Área de Xestión Integrada Pontevedra-Salnés, Pontevedra, Spain.


Background: Parathyroid carcinoma accounts for <1% of cases of primary hyperparathyroidism. Clinical presentation is usually related to severe hypercalcemia associated to elevated serum PTH (three times above the upper limit). These values are so much higher than in primary hyperparathyroidism due to a benign adenoma. Moreover, 30–75% of patients had a palpable neck mass.

Clinical case: Fifty one-year-old male, submitted to bariatric surgery by a biliopancreatic diversion (Larrad’s technique) in 2002. He left treatment and follow-up at Nutrition Department. He is admitted to hospital because of an acute respiratory failure when a right cervical mass is discovered. TC showed a trachea deviation related to a 7 cm mass depending from the right thyroid lobe. FNA was suspicious for a follicular neoplasm with Hürthle cells. In previous analysis patient had many normal calcium values but some slightly elevated, chronic hypophosphatemia and very high intact PTH (values above 500 pg/ml, range 9–70). Surgery was performed including a total thyroidectomy, cervical exploration looking for any parathyroid adenoma and a tracheostomy. Histological study revealed a parathyroid carcinoma of 7.8 cm×4.6 cm×3.3 cm and one-gland hyperplasia. Patient developed a hungry bone syndrome with high needs of calcium and calcitriol. 25OHvitamin D was undetectable and post-surgical PTH was 178.5 pg/ml.

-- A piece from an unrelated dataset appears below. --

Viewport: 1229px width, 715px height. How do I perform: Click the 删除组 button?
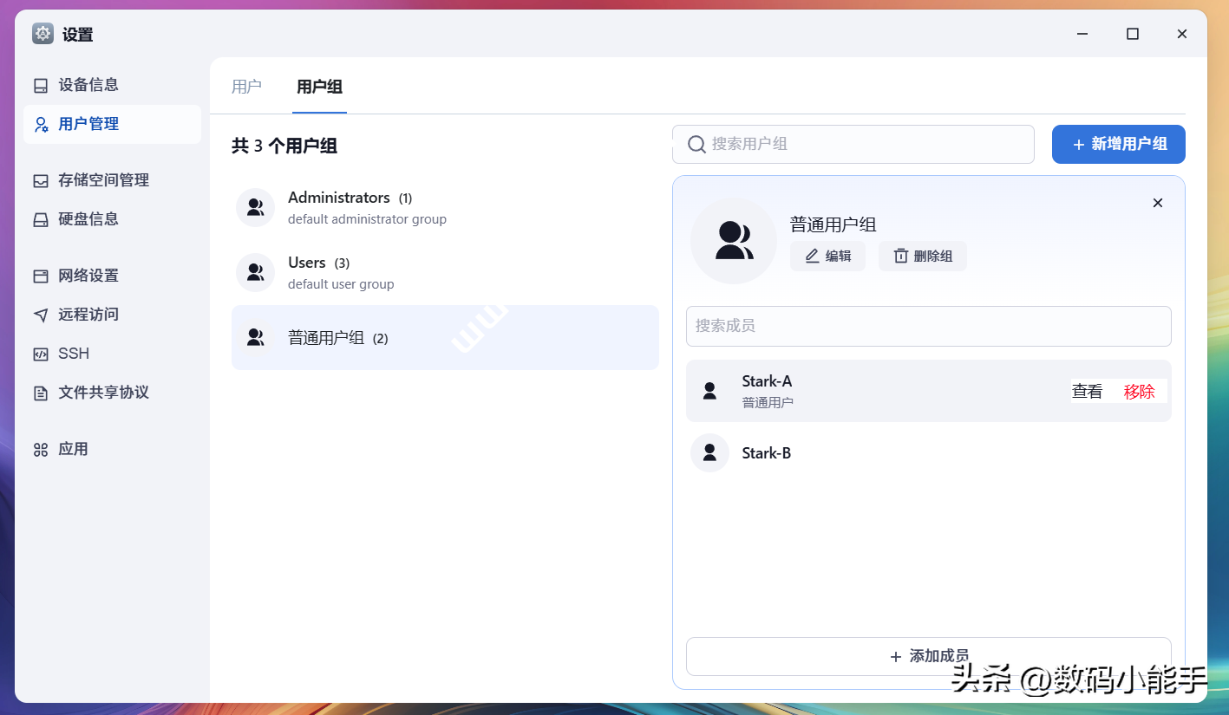(922, 256)
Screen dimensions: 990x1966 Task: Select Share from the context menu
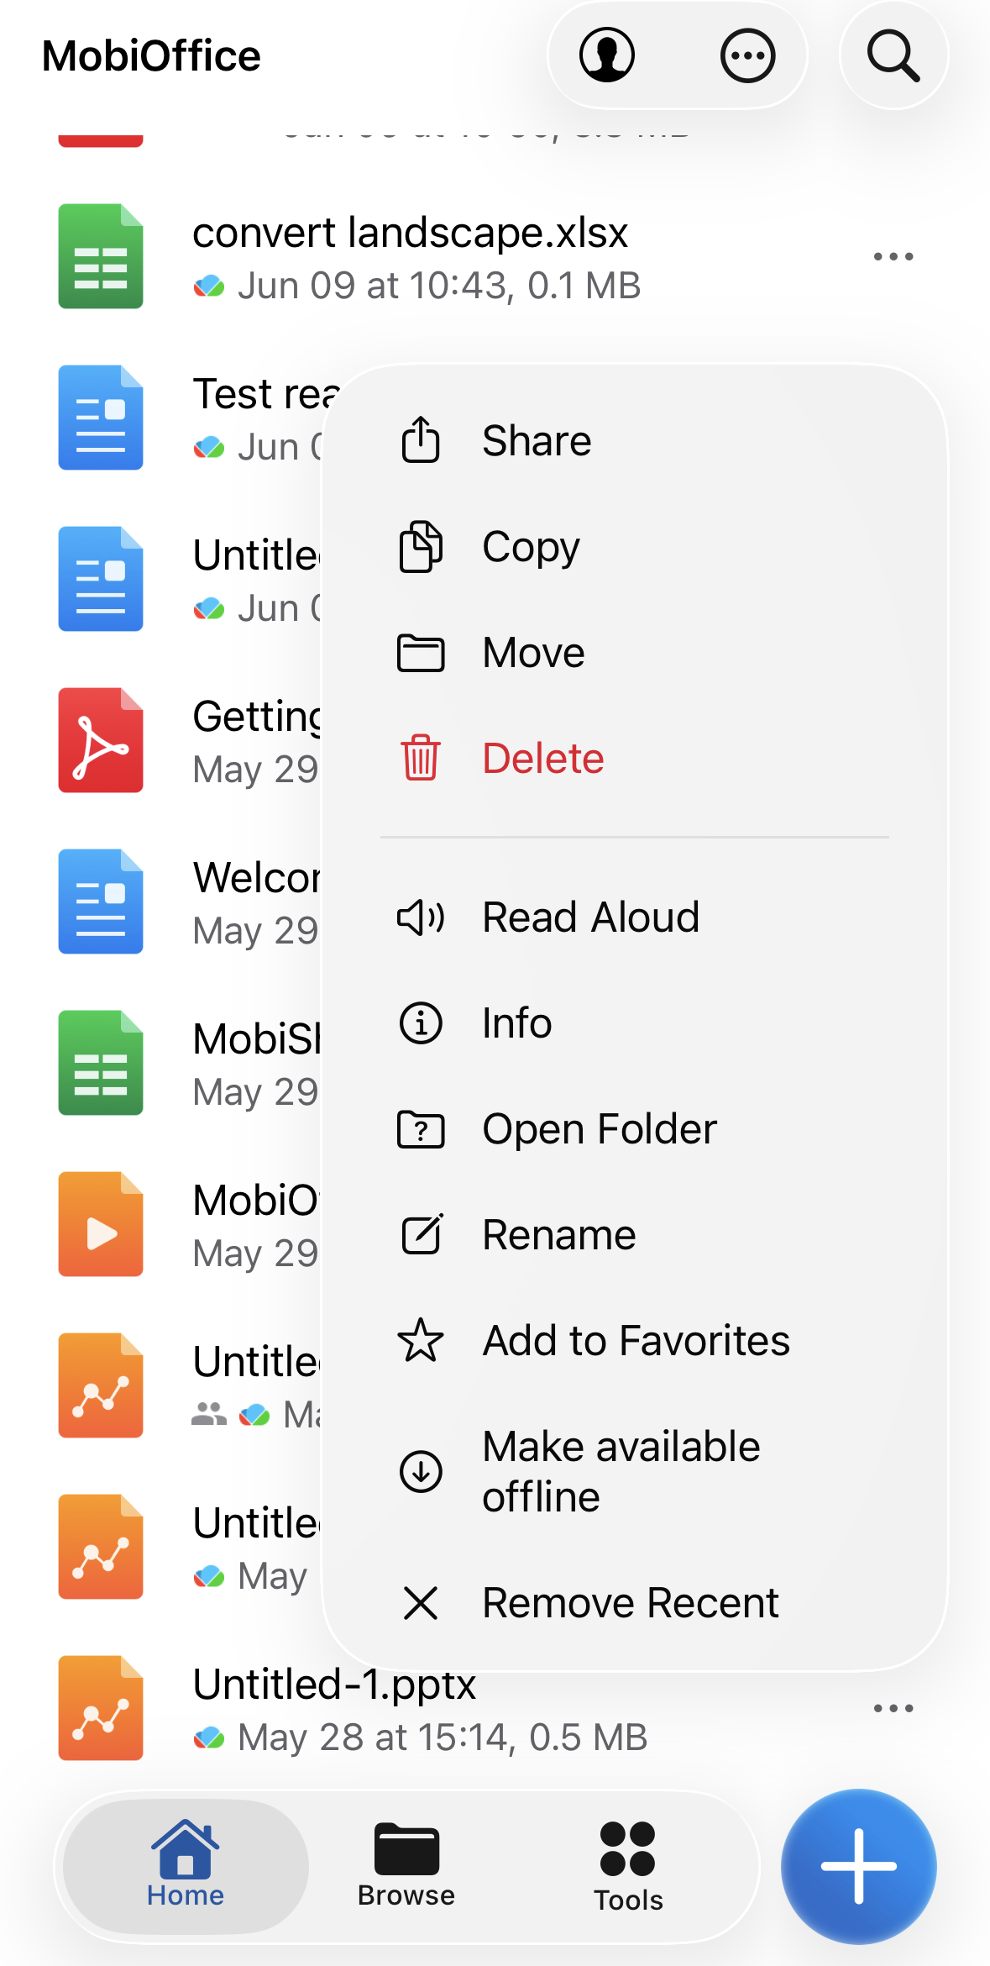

Conclusion: Main form of presentation of parathyroid carcinoma is severe hypercalcemia. However, our patient had a normocalcemic hyperparathyroidism. Absence of hypercalcemia despite of so high PTH is explained by a malabsortive bariatric procedure that excluded duodenum and first part of jejunum conditioning a chronic malabsortion of calcium and vitamin D.